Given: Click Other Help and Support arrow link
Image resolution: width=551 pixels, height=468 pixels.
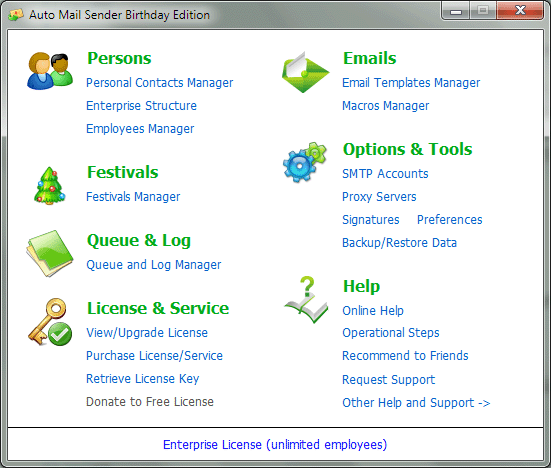Looking at the screenshot, I should (x=416, y=403).
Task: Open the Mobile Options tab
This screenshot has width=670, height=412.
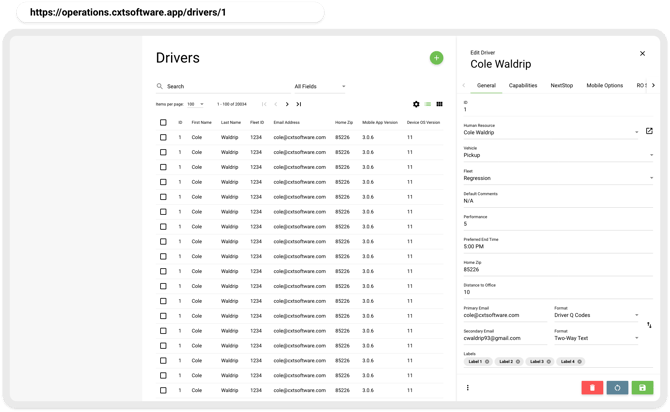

● ● ●

PROBLEM: Please repeat the entries exactly. Do not include the pictures.

SOLUTION TO THE EXERCISE:
Given: Click Other Help and Support arrow link
Image resolution: width=551 pixels, height=468 pixels.
Looking at the screenshot, I should (x=416, y=403).
Task: Open the Mobile Options tab
This screenshot has width=670, height=412.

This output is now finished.